Hello again! In my last post I talked about the problem posed by cowbirds for other birds. In this post I’d like to talk about it with you. Cowbirds sneak into other birds’ nest early in the morning and lay one of their eggs, and then they head for the hills, leaving the unwilling hosts to hatch and raise their chicks.
This behavior began back in the days when American Bison roamed om our Great Plains. Back then today’s Cowbirds were called Buffalo Birds by the Plains settlers because they began to follow the herds around, feeding on seeds in the huge piles of Buffalo manure.
Since the birds depended on wandering herds for food, they needed to pack up their little suitcases and hit the dusty trail as well if they wanted to survive. They turned int Roadies for the Buffalo. The problem, of course, is that roadie birds can’t tend their nests. So the buffalo birds started leaving their eggs in the care of other birds, an arrangement that seemed to work pretty darn well, at least for the buffalo birds..

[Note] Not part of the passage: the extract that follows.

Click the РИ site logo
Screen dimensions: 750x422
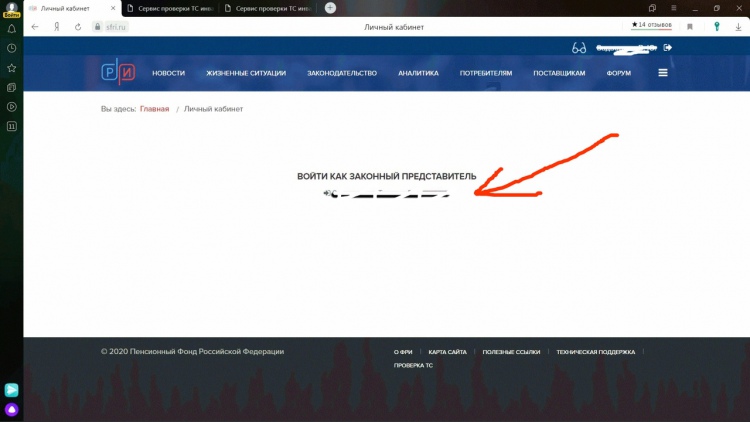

Unfortunately, during the 1800s, the wide sweeping prairies and the buffalo disappeared, replaced by pasture and cattle. The birds remained and started hanging out with cows instead of buffalo, eating insects in the grass, ticks on the livestock, and seeds and grain. So the buffalo bird eventually became known as the cowbird.
Today, the cowbirds still lay their eggs in the nests of other birds, maintaining the parasitic lifestyle of their ancestors. Cowbirds lay their eggs in the nests of more than 200 other species of birds. It works pretty well for some other species of birds. If the “host” (unwilling and unwitting host !!!) birds are the same size or larger than the cowbird, then their own babies have a fighting chance against the little interlopers.
Unfortunately, many of these birds tend to be smaller species, and in these cases the young cowbirds come to dominate the nests, pushing out the other young or pirating away the food. The result is that cowbird species thrives at the expense of hundreds of others. This is especially critical when it comes to endangered species in the Bird Kingdom.
In “Olivia Ocelot Comes to the Rescue: Adventures in the Rainforest”, a bird named Penelope, an Oropendola bird comes to Olivia Ocelot with this problem. Oropendola birds build their nests in huge colonies in tall rainforest trees. There can be 50 or more nests in one tree. Penelope tells Olivia Ocelot that Cora Cowbird is laying her eggs in their nests, and they are tired of it. The rest of the story in “Olivia Ocelot Comes to the Rescue: Adventures in the Rainforest” is devoted to finding a solution for Penelope Oropendola and her colony of birds. Of course Olivia gets an answer for them.